### Exercise goal
In the part that opens with the line containing "Viewport: 1084px width, 1120px" and closes with the line containing "point(1333,104)", swap "hamburger" for "navigation" and write out those lines again with nothing else changed. Leave the pictures out of your answer.

### Entries supplied
-------
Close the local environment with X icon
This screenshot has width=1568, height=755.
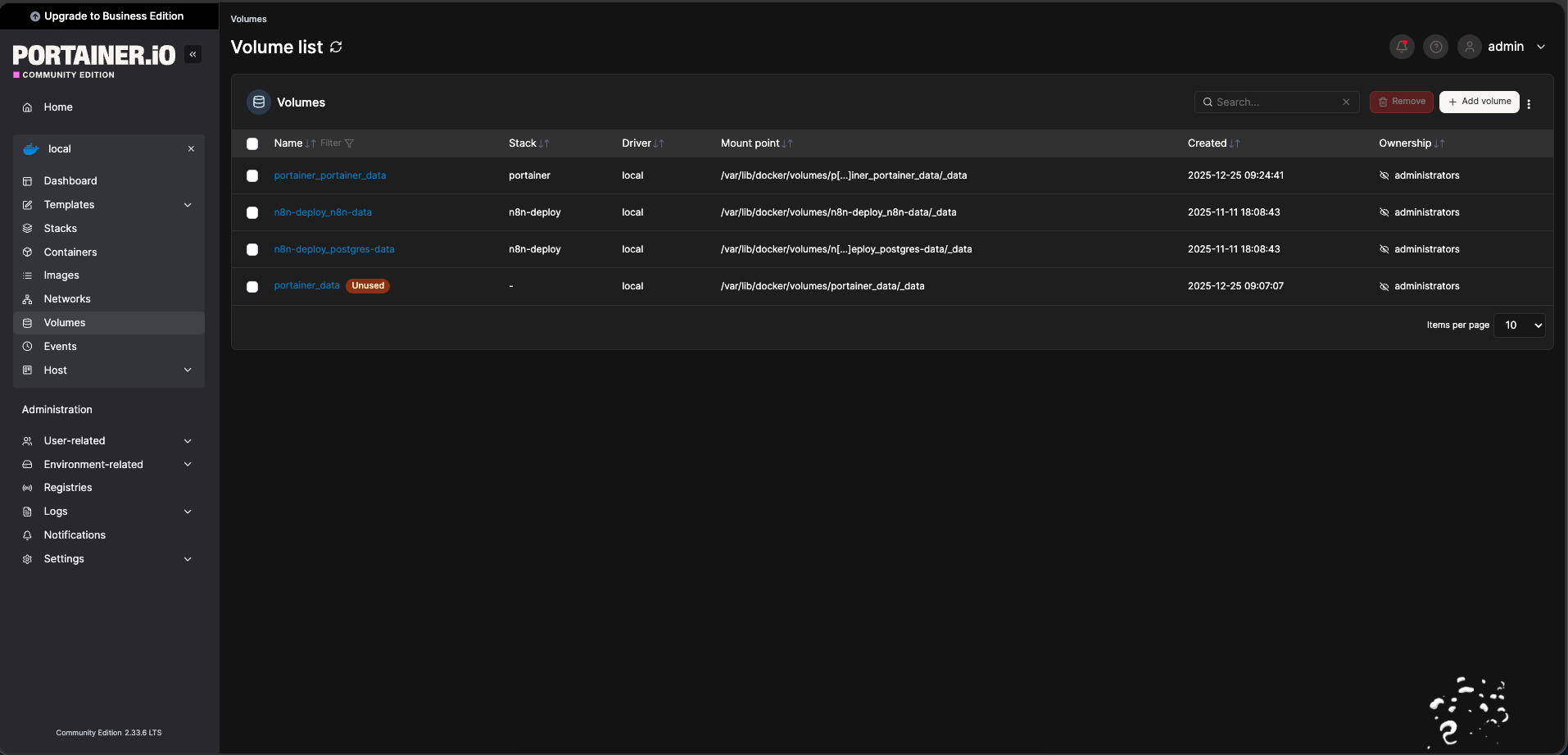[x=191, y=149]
-------
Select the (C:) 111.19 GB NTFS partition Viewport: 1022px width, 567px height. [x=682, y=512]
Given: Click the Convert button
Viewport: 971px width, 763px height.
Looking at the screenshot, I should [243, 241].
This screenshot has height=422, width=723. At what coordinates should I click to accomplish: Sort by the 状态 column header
-------
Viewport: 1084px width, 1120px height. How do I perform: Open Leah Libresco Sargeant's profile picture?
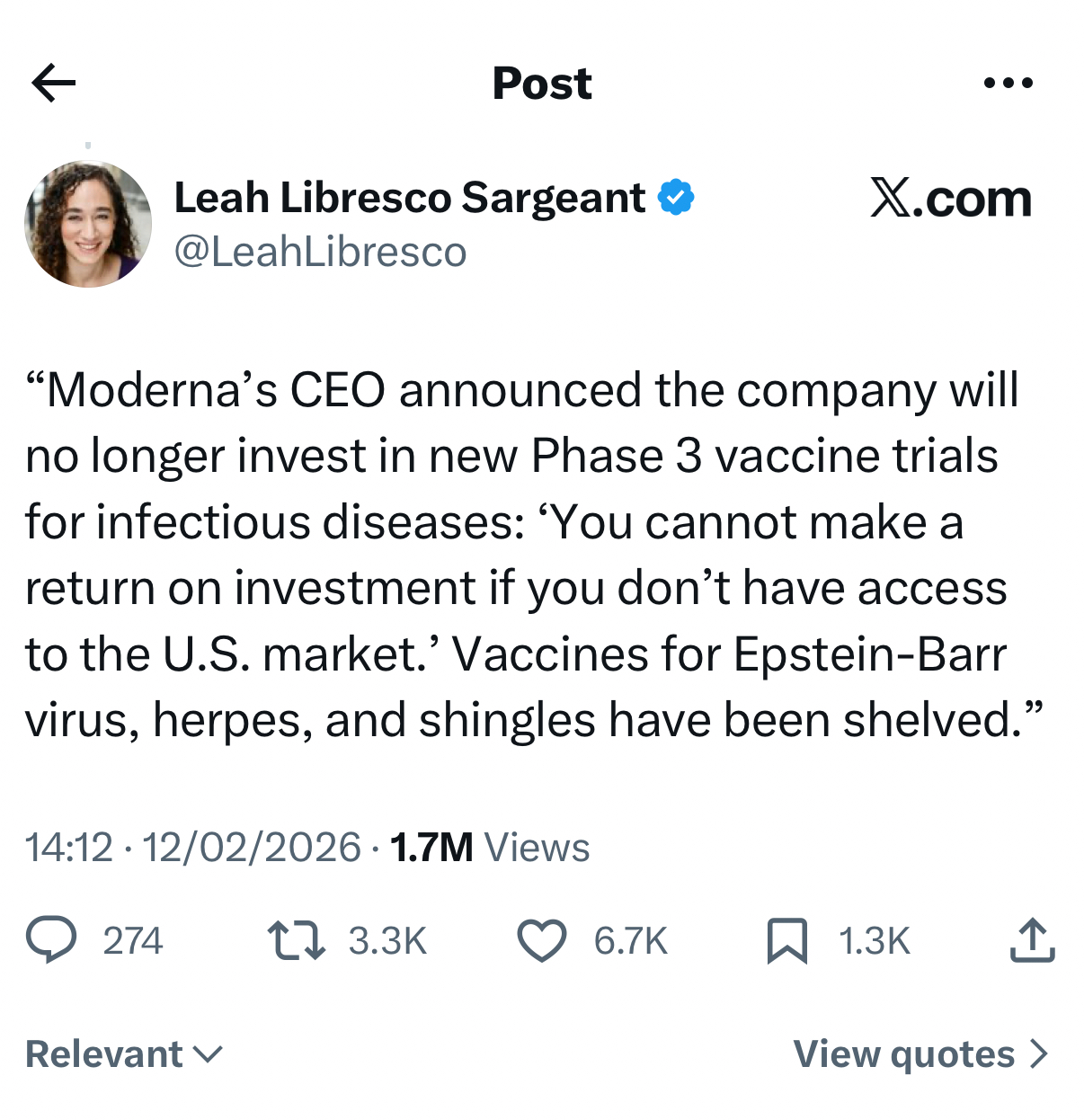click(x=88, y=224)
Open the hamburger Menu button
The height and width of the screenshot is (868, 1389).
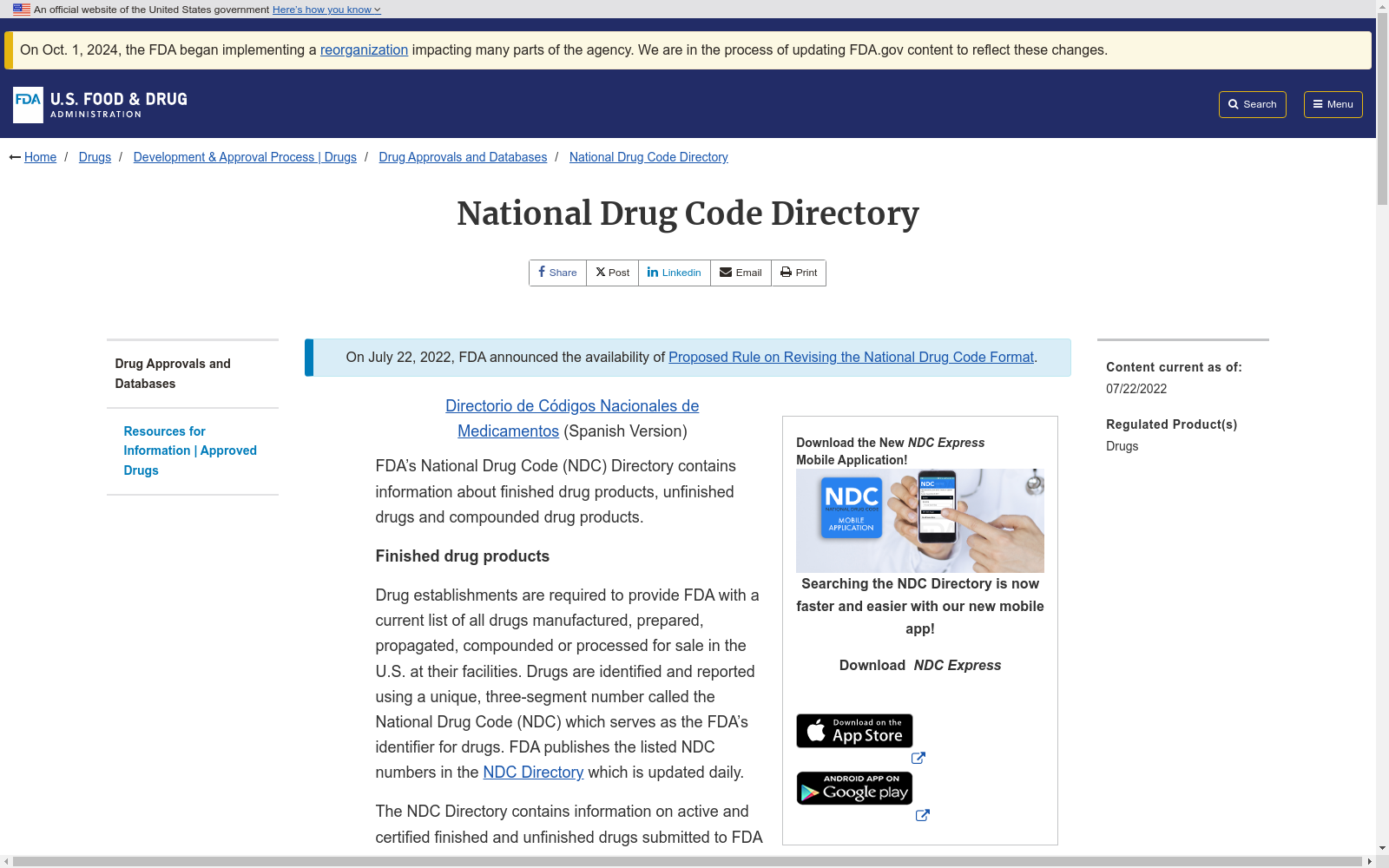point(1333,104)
-------
### Expected output
Viewport: 1084px width, 1120px height. How do I perform: Open Leah Libresco Sargeant's profile picture?
click(x=88, y=224)
Open the navigation Menu button
The height and width of the screenshot is (868, 1389).
point(1333,104)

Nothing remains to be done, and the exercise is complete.